# What needs to be done
Using the listing below, retype only the lines from the line with "Click the Element name input field" through the end, both ends included, and exclude the pictures.

# Extracted entries
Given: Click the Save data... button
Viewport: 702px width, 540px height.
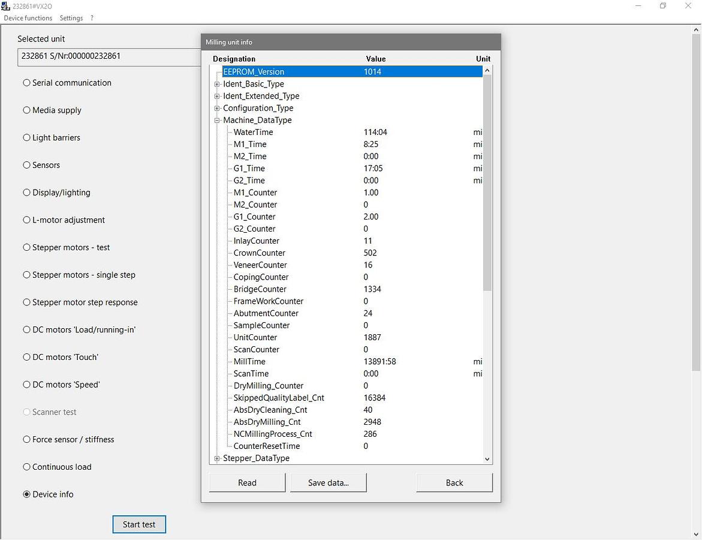Looking at the screenshot, I should [328, 483].
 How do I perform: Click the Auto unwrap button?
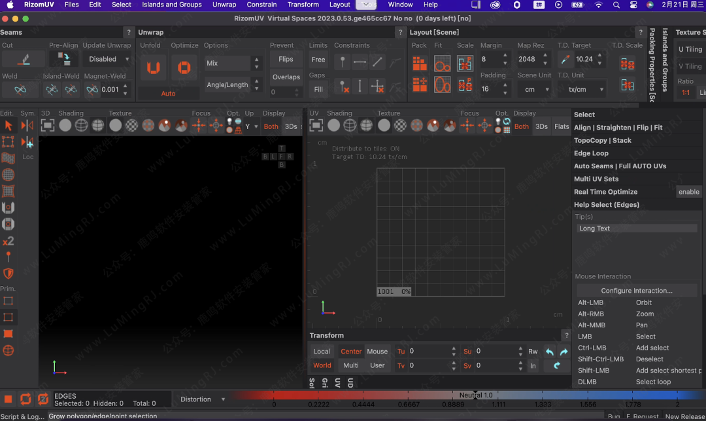(168, 94)
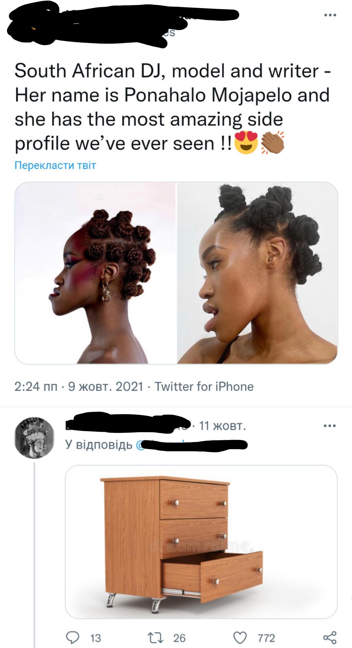Open the right side-profile photo
Image resolution: width=352 pixels, height=648 pixels.
point(257,273)
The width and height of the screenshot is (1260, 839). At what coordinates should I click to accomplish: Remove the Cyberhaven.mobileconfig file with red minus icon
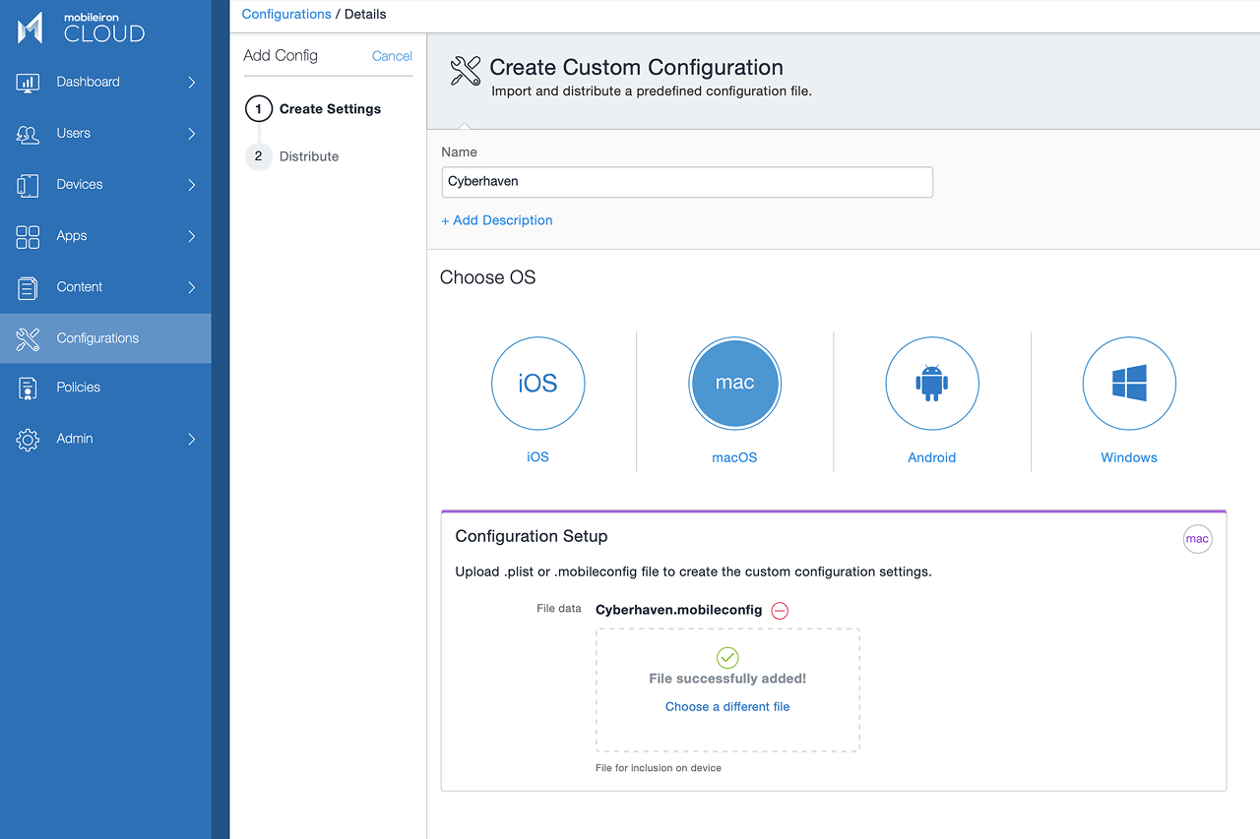tap(780, 611)
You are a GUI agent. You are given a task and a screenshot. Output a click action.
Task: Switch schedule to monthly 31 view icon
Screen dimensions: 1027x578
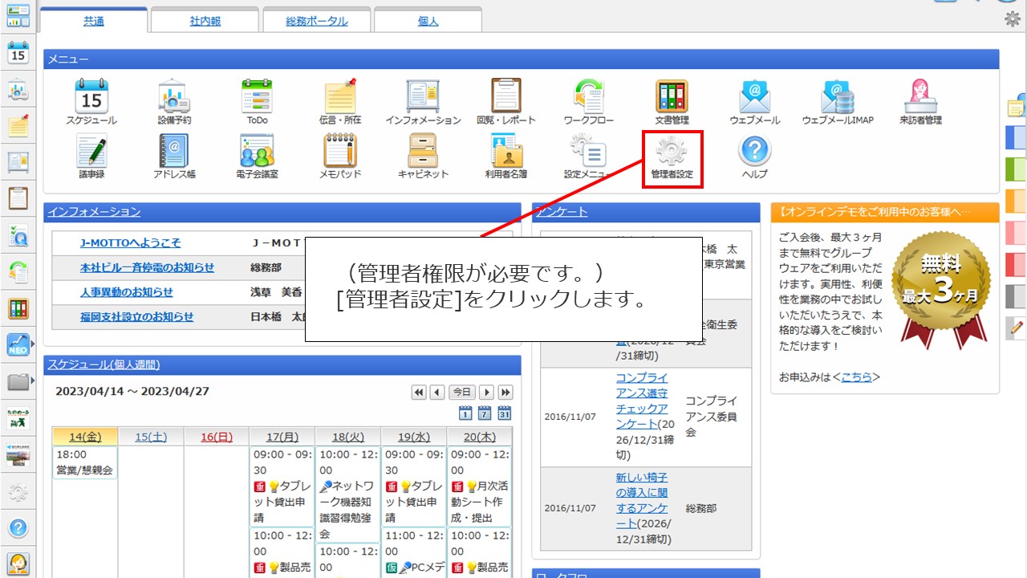pyautogui.click(x=504, y=413)
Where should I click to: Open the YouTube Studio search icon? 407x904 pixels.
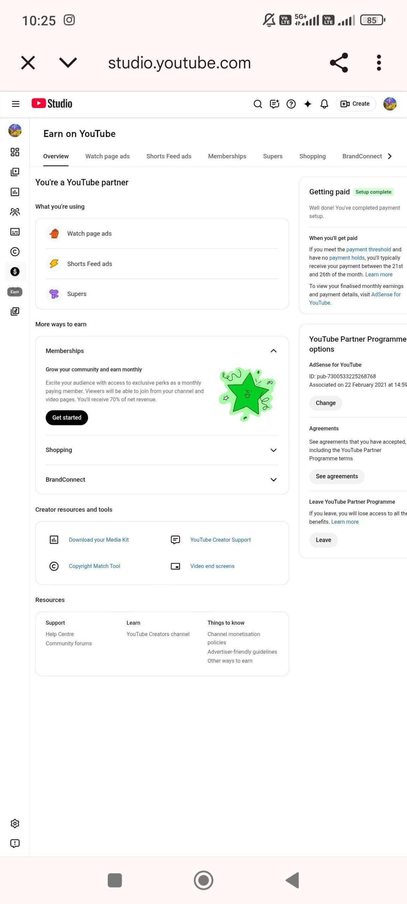point(258,104)
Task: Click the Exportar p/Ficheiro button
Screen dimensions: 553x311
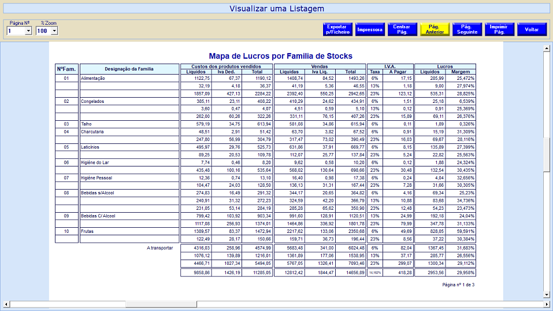Action: [337, 29]
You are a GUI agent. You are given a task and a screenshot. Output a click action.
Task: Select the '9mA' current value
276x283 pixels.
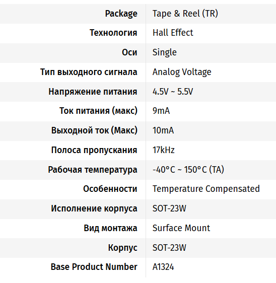(x=161, y=111)
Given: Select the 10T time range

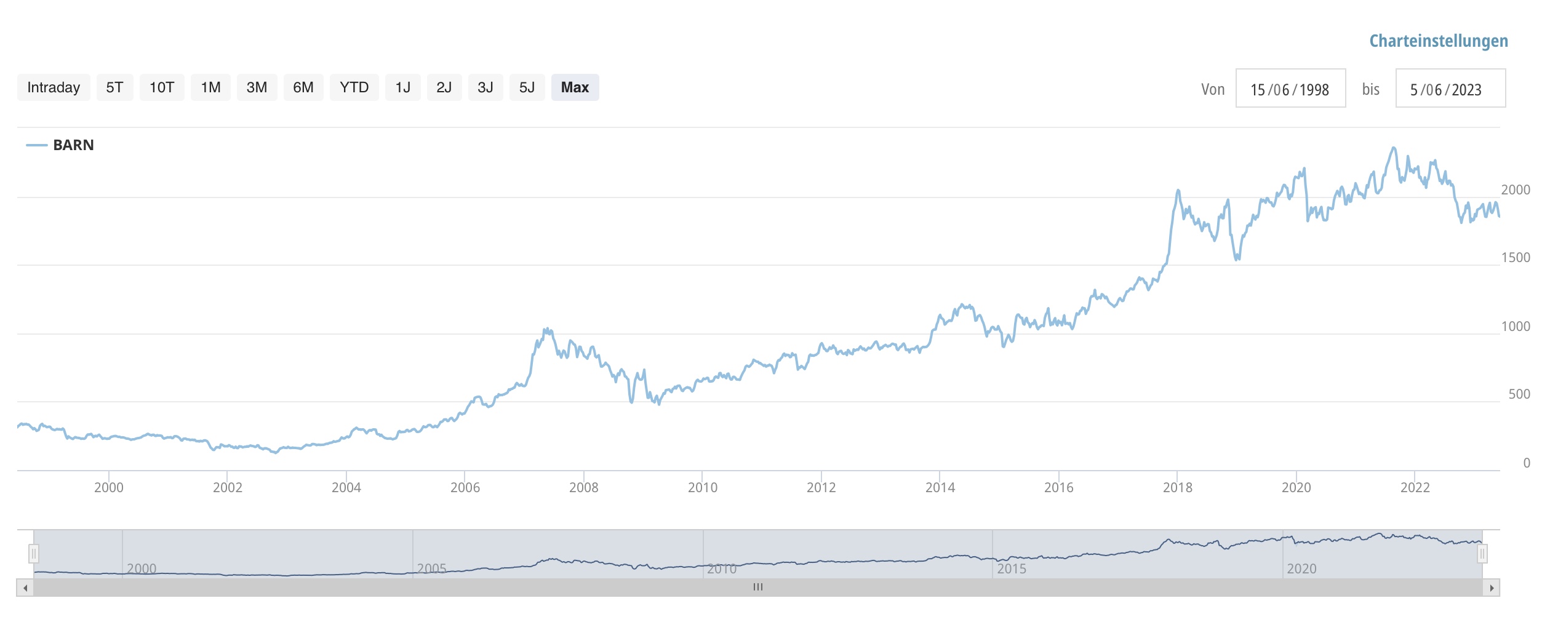Looking at the screenshot, I should [x=162, y=87].

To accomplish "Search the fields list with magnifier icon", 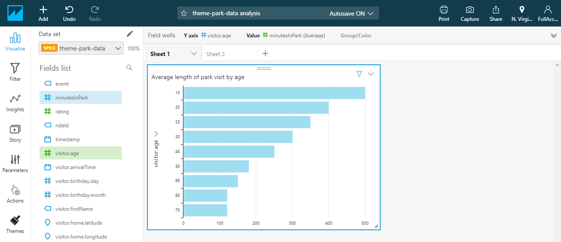I will tap(129, 68).
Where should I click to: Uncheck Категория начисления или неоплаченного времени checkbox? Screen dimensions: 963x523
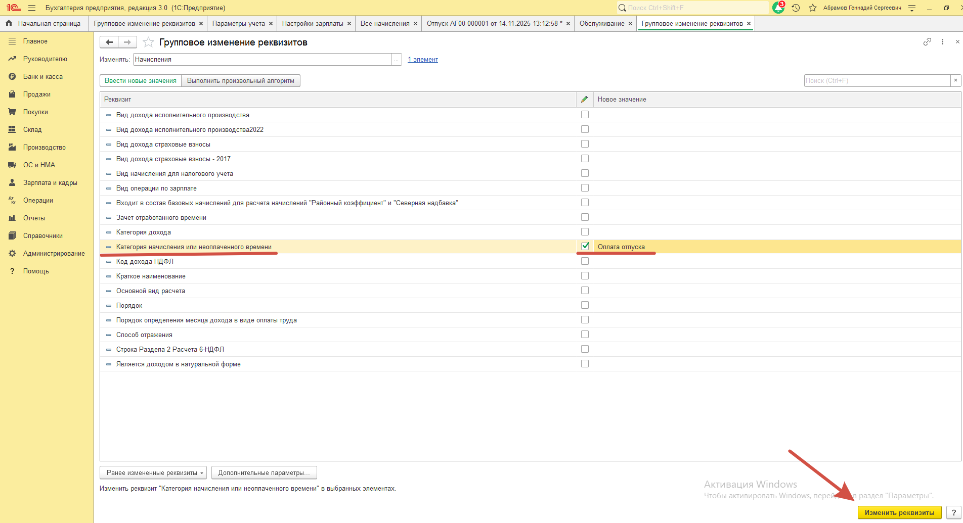[585, 247]
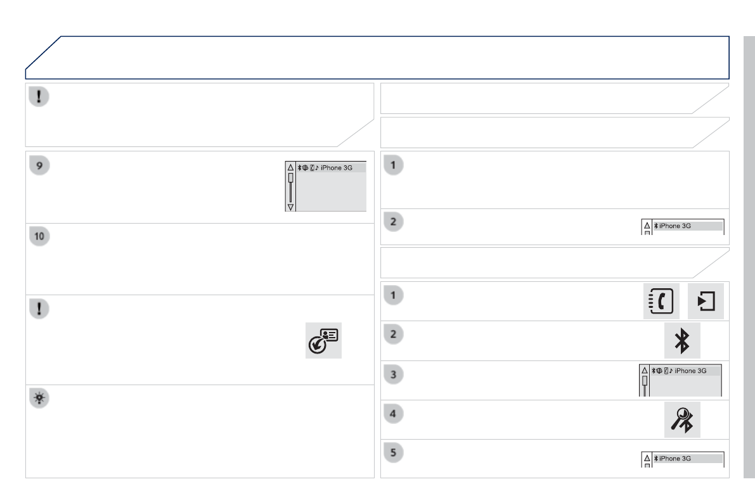Click the step 9 number badge

(x=39, y=165)
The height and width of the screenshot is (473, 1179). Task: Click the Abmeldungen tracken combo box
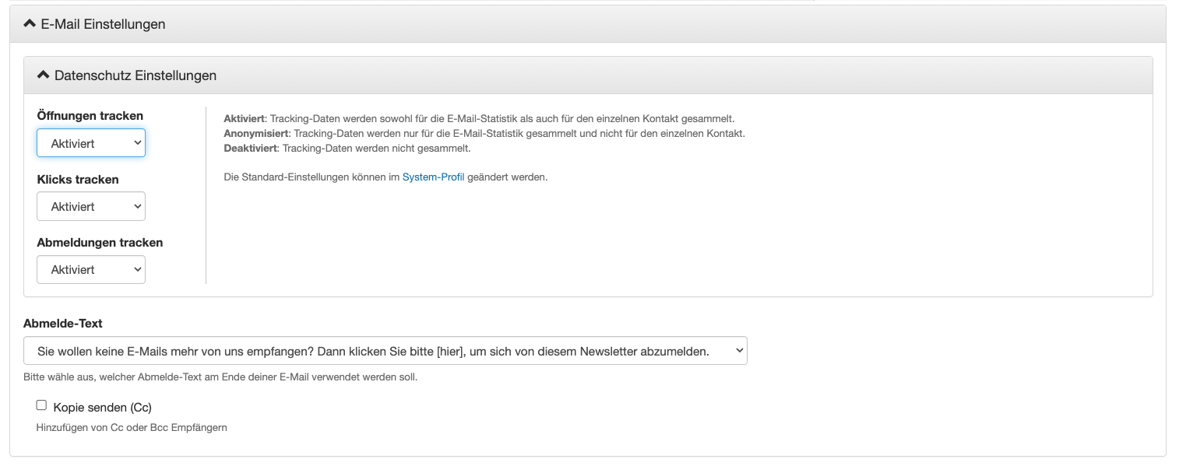coord(90,268)
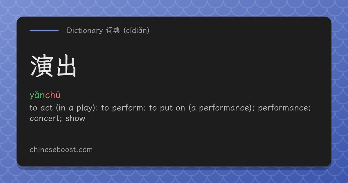This screenshot has width=348, height=183.
Task: Click the phrase "to put on"
Action: click(167, 108)
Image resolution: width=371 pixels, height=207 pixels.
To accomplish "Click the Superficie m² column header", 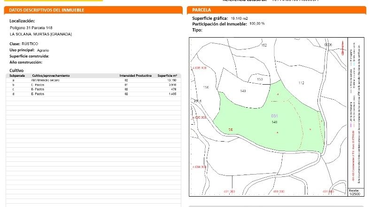I will [167, 76].
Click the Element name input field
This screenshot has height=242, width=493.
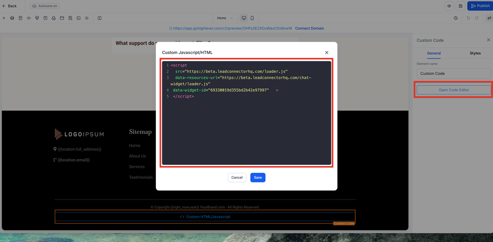tap(454, 73)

# Answer for this exercise
Click the Element name input field
This screenshot has height=242, width=493.
tap(454, 73)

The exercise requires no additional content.